MCP Servers Explained: Give AI Real-World Power
MCP servers are the thing that turned Claude Code from 'a really smart chatbot' into 'an actual operating system for my work.' If you're using Claude Code without MCP servers, you're using maybe 30% of what it can do.
Here's the concept: MCP (Model Context Protocol) is a way to give AI tools access to external services and APIs. Instead of Claude just reading and writing code, MCP servers let Claude actually DO things — generate images, search for components, manage calendars, send emails, interact with design tools.
Let me walk through the MCP servers I use daily and what they unlock.
NanoBanana 2 — image generation. When I'm building a website and need a hero image, product mockup, or brand visual, I don't leave Claude Code to go find stock photos. I tell Claude to generate exactly what I need using NanoBanana. It creates images inline, saves them to the project, and I keep building. No context switching.

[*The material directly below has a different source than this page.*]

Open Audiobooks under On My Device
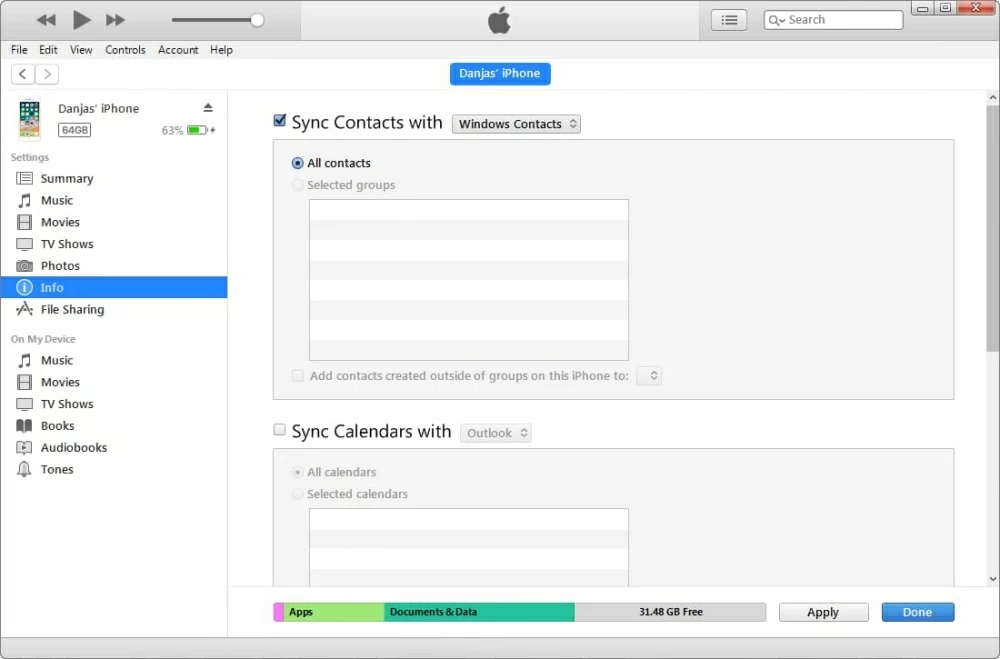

21st.dev Magic — component inspiration and building. Before I code a hero section or navbar from scratch, I search 21st.dev for existing patterns that match my design direction. If there's a good match, I pull it in and adapt it. If not, I use the inspiration to inform what I build. It's like having a component library of the entire internet.
Stitch — design systems. Stitch lets Claude create and manage design systems, generate screen compositions, and work with visual design at a higher level. I use it to generate screen-level mockups for key pages before I start coding them. Design before development, even when it's all happening in the same terminal.
The meta point is this: MCP servers turn Claude from a code-only tool into a full creative and operational assistant. Image generation, design, component search, calendar management, email — all accessible through natural language in your terminal. The barrier between 'I want this' and 'this exists' shrinks to almost nothing.
Setting them up is straightforward. Each MCP server is a config entry in your Claude Code settings with an API key and a command to start the server. Once configured, the tools just appear — Claude knows they're available and uses them when relevant. No special syntax, no manual invocation.
If you're building with Claude Code and you haven't set up MCP servers yet, that's your next move. Start with image generation (NanoBanana) and component search (21st.dev). Those two alone will change how you work.